Strange, how a beautiful moment can turn ugly in an instant. Unable to match his quickened speed, the mother swerved, back into the brush; the baby swerved, too, but as it swerved one perfect, spindly leg grazed against a wheel. Horrible, horrible. The way the body jerked, the way the body was tossed suddenly from view.
It took time to stop. He sat in the cab, breathing heavily. He turned off the engine. He got out of the truck and walked back down the empty road. Where was it? It took a long time. He found the baby antelope huddled beneath a bush: short little breaths, black glossy eyes. So impossibly small, so new. It tried to stand, and his stomach pitched as the hidden hind leg became visible: dangling by just a ribbon of flesh.
He wanted to walk away… he wanted to leave the animal there, panting softly, and never think of it again. He didn’t want to kill it. (Though of course, in a way, he already had.) He didn’t want to be responsible for this. But it would be such a slow, agonizing death if he walked away now. The baby antelope would die of infection, or it would be eaten alive—vultures and coyotes and crows. He looked down the road in both directions: nothing. He wiped his eyes with the back of his hand.
He had no gun. He should have had one, but he didn’t. That would have been the quickest way, the most humane.
He looked down the dirt road in both directions again, but still: nothing. Running it over with the truck would be the next best thing. He cradled the antelope all the way back to his semi, laid it gently on the ground the way he’d laid his babies in their bassinets, arranged its head just in front of the wheels. But as soon as the engine began to rumble, it startled and ran, one leg flopping. Three or four times, he tried. But no. He fought the urge to cry. He vomited into the brush.
He retrieved the hammer from the cab, hands shaking. How many times had he checked the tire pressure with this hammer, thumping the black rubber tread without a second thought? He walked back to the little antelope, curled up in the dirt at the side of the road. He listened to its tiny, rapid breaths—this beautiful thing that had been alive, alive, and racing alongside him thirty minutes ago. This beautiful, wretched, wasted thing.

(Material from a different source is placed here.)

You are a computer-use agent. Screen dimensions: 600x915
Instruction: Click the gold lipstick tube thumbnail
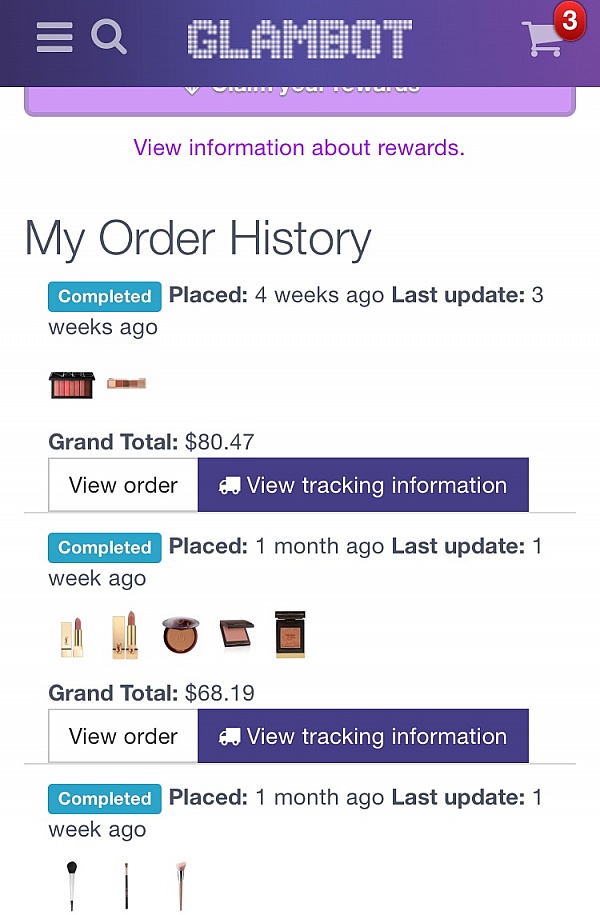[x=71, y=633]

This is not what he had imagined for his life: a bitter thought as he reached down and touched the place where the neck joined the base of the skull. Nothing had gone according to plan. There always seemed to be an unexpected twist, an unforeseen pitfall.
He lifted his hammer above his head, saw the sun spilling neon orange light across the sky, saw the road—still empty, still flat and taut like a ribbon wrapped around a present. He hesitated there for an instant—and in that instant he remembered riding his bike home as a kid, flying down the big bridge as the setting sun spilled neon orange light across the sky, a white bird catching a current just above and ahead of him, wings outstretched—so that for a moment he was the bird, its wings parallel with his shoulders. The feeling of flying. The feeling that the universe had presented him with a gift—something secret and beautiful. He remembered the way his chest had filled with lightness—remembered his own innocence, the certainty that his life would be wonderful. And then he brought the hammer down with a crack. At the moment of impact something broke inside them both. Watching the black eyes go blank, he understood: despite each little joy, the suffering was inescapable. This is how it would always be.